On top of this, at least 20 flights into or out of Beijing airport were cancelled this Thursday morning alone, or delayed, as China’s bad air continued to break new records. The capital has seen no lasting relief in January.

The Communist government is finding it harder to ignore people’s mounting protests.

The media are beginning to talk about it more openly, after warnings to avoid going outside, and telling Beijingers to wear masks if they do.

This week, a small particles air index maintained by the US Embassy reached 517. The World Health Organisation recommends a daily level of no more than 20. There’s public outrage.

One elderly resident spoke for many, complaining: “It’s impossible to stay at home all the time, the air is so bad with the smog outside. If you open the window for long, the inside air gets even worse.

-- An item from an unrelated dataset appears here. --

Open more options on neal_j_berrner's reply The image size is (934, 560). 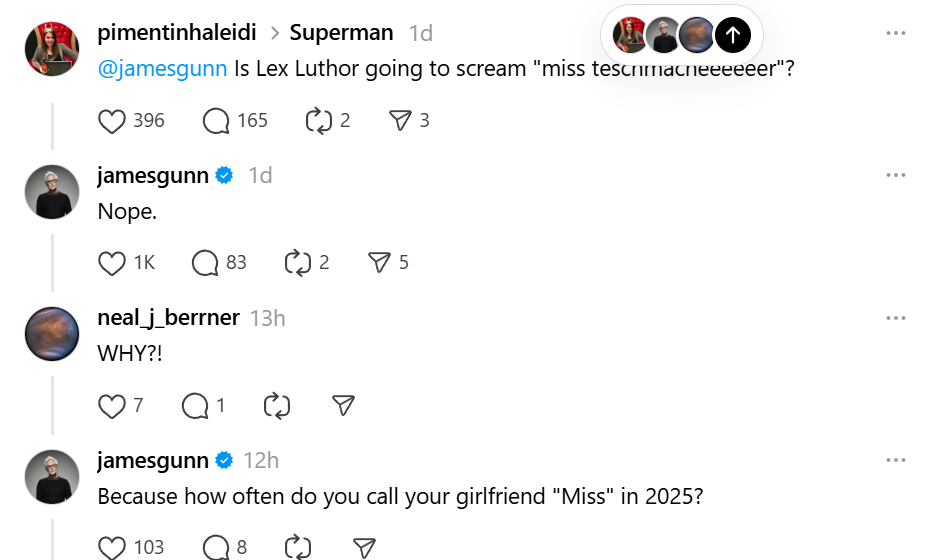point(895,318)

We don’t know how to solve this. People can’t do anything.”

The authorities on Tuesday temporarily took one third of government vehicles off the roads. But some 20 million people live in the capital; it has five million vehicles in circulation, a number which has been increasing each year by 250,000.

Industry is the next main polluter. Largely in power stations, China burns as much coal in a year as the rest of the planet put together. Beijing also shut down more than 100 heavily polluting factories this week, but only for two days.

Hospital admissions for breathing trouble have risen 20 percent. Doctors said half of those admitted to a children’s hospital in the city were suffering from respiratory infections.

One waiting mother said: “I’m worried. My child has a skin allergy. She used to have symptoms only very rarely, but the doctor said that with the recent air quality getting worse, there are more and more patients suffering from this condition.”

A World Bank study in 2007 put the number of premature deaths because of pollution at 750,000 per year. Other sources say it’s now more than two million, and that the incidence of lung cancer has soared by 60 percent in the last decade.

According to state television, Premier Wen Jiabao has told other top leaders: “We should speed up enhancing our industry, push for energy conservation and build an ecological civilisation.”